Thinking a little bit more about that ... I we want to represent something like this, Expr = Value(int value) | Add(Expr left, Expr right) instead of using an interface wich is wrong because we want Value and Add to be Exprs and not subtypes of Expr, _we can use the Where clause to disambiguate between the Add and the Value.

// for the compiler, Value and Add are seen as specialization (species) of Expr: typedef Add=Expr typedef Value=Expr typedef Expr=Expr<?> // and for the VM: sealed enum ExprKind { VALUE, ADD } public class Expr { _Where(K == VALUE) final int value; _Where(K == ADD) final Expr left, Expr right; _Where(K == VALUE) public Expr(int value) { this.value = value; } _Where(K == ADD) public Expr(Expr left, Expr right) { this.left = left; this.right = right; } _Where(K == VALUE) public int eval() { return value; } _Where(K == ADD) public int eval() { return left.eval() + right.eval(); } } left.eval() which is typed as Expr<?>.eval() is sound because ExprKind is sealed and eval() is defined on both specialization (both species).

There's lots of scary here, but probably no show-stoppers. I see two hard parts:

  1. allow speciation to be parameterized by the enum (as we see here)
  2. put intra-species type checking on a better footing

The way it looks here (at least on the surface) is you can't type-check (say) Expr(int) unless you can collect all members (switched by where-clauses) that are guaranteed to be present in all species that contain Expr(int).
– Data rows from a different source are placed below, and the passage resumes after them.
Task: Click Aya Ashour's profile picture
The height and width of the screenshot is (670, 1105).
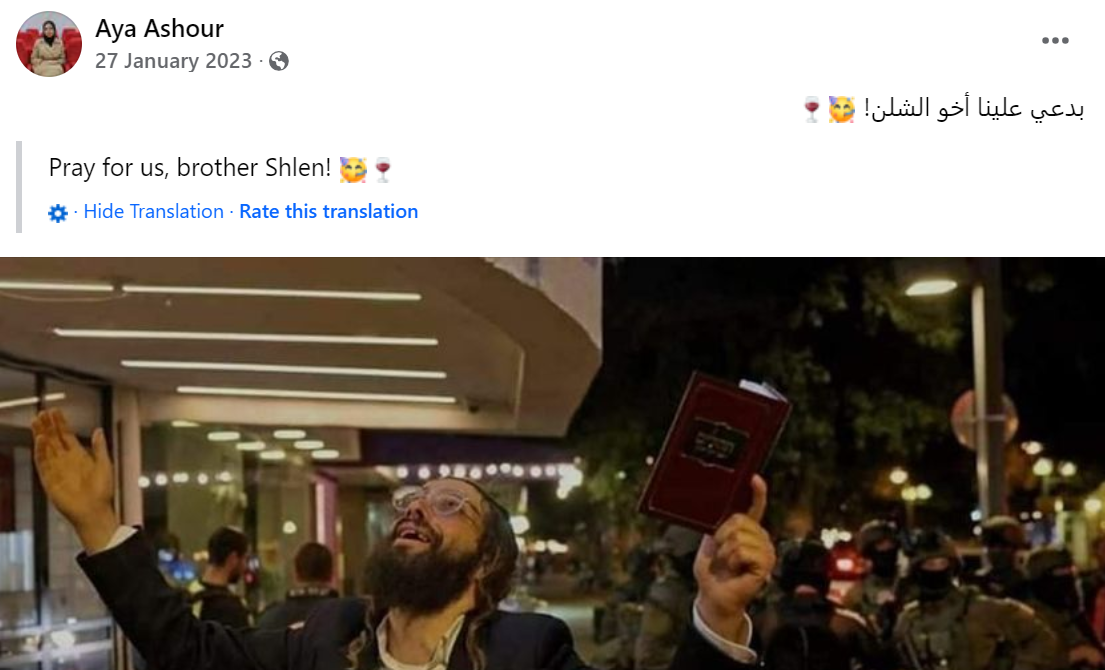Action: (x=49, y=44)
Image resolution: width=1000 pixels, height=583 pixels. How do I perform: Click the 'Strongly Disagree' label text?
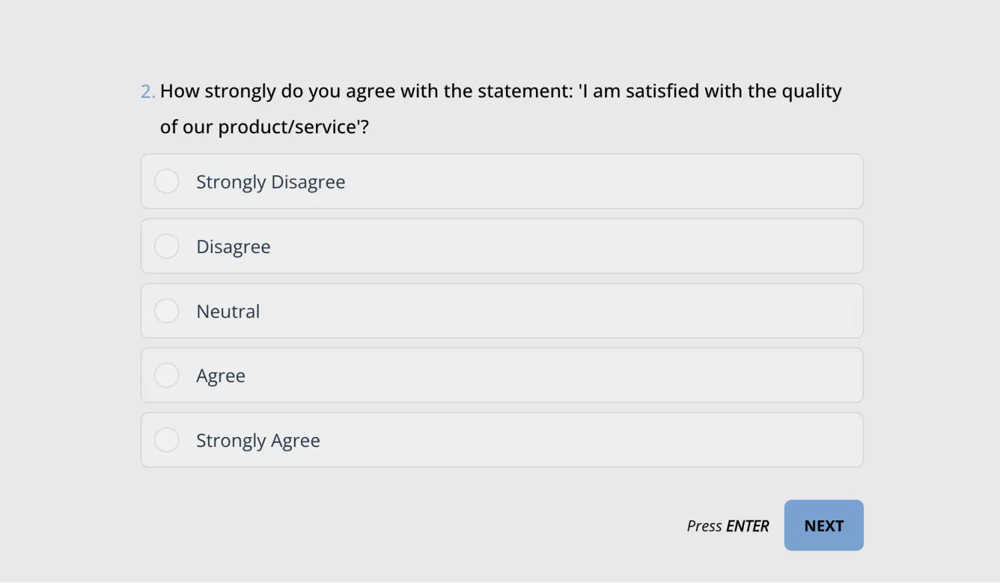coord(270,182)
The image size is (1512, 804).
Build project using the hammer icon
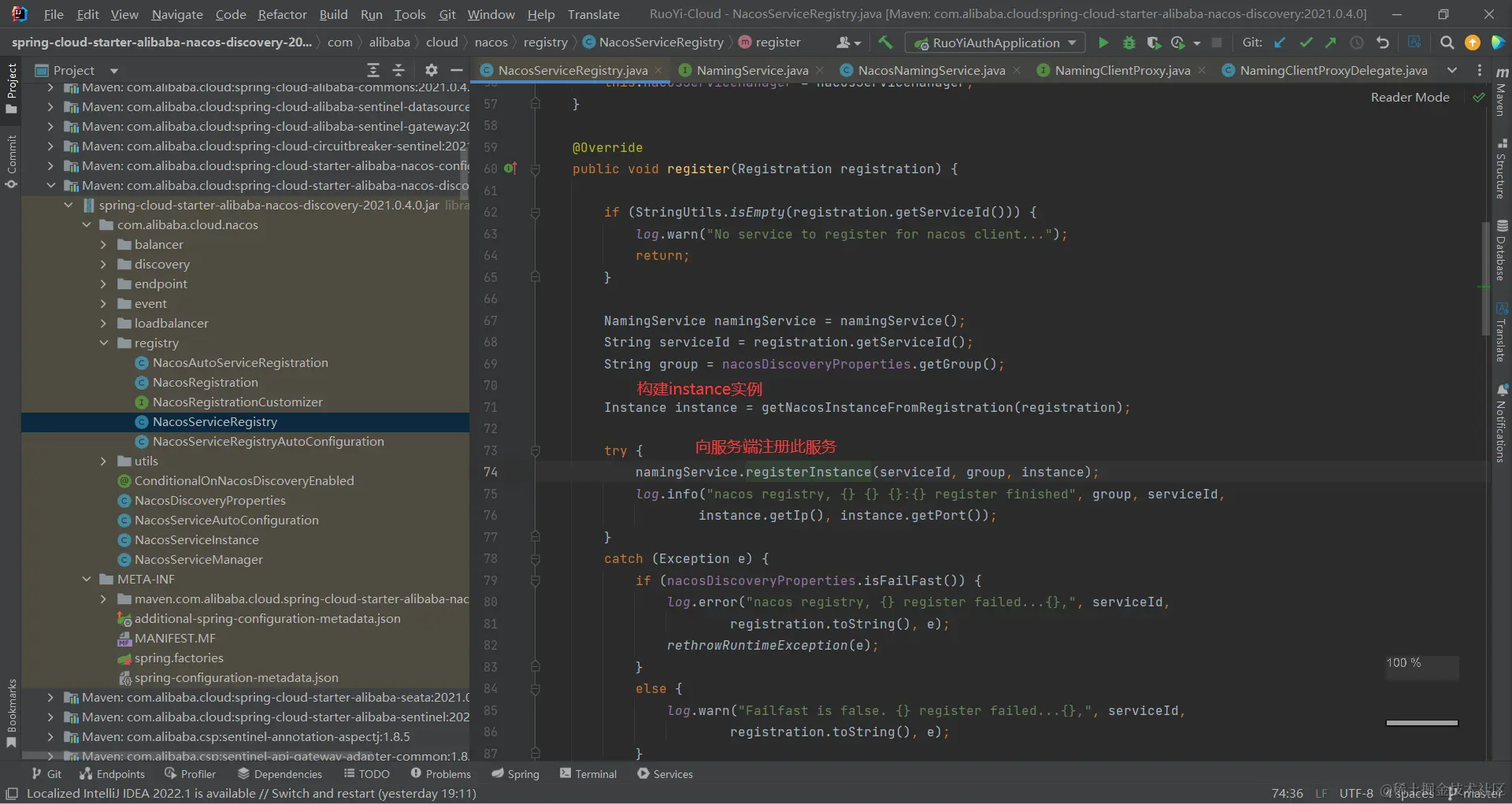pos(885,43)
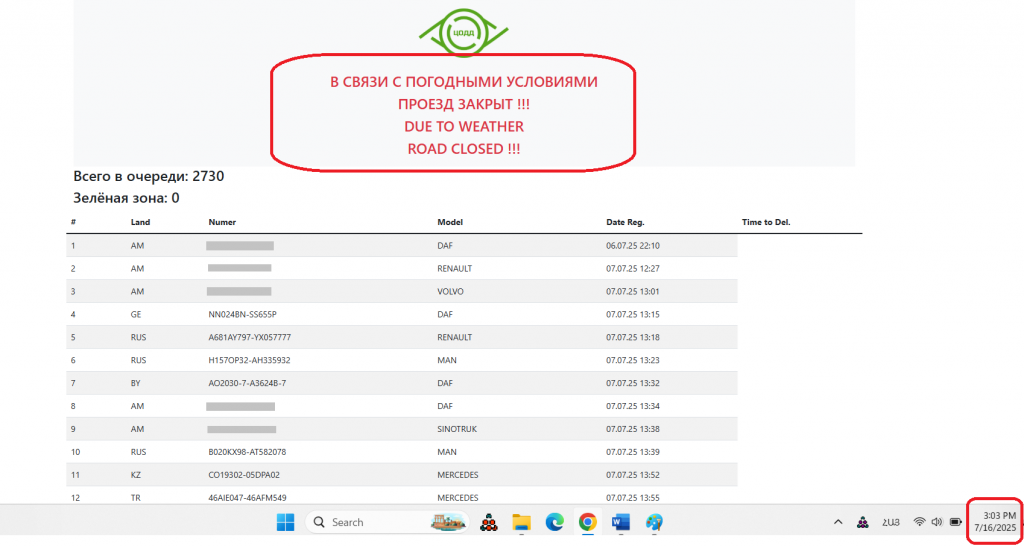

Given the language of where-clauses, that seems to require something like a theorem prover with access to equality predicates (maybe more).

I think (and I am independently going to suggest this for the JVM's sake in the class file format) that the problem of theorem-proving be reduced to logic checking, by nominalizing the predicates as named (or numbered) conditions. (In the class file format, there should be a "Conditions" attribute, containing evaluable expressions, and where-clause attributes simply have indexes into the Conditions array.)

Something like this at a pseudo-code level:

public class Expr { __WhereConditions { V = (K == VALUE), A = (K == ADD) }; __Where(V) final int value; __Where(A) final Expr left, Expr right;

__Where(V) public Expr(int value) { this.value = value; } __Where(A) public Expr(Expr left, Expr right) { this.left = left; this.right = right; }

__Where(V) public int eval() { return value; } __Where(A) public int eval() { return left.eval() + right.eval(); } }

This turns the theorem proving (at load time, at least) into bitmask checking.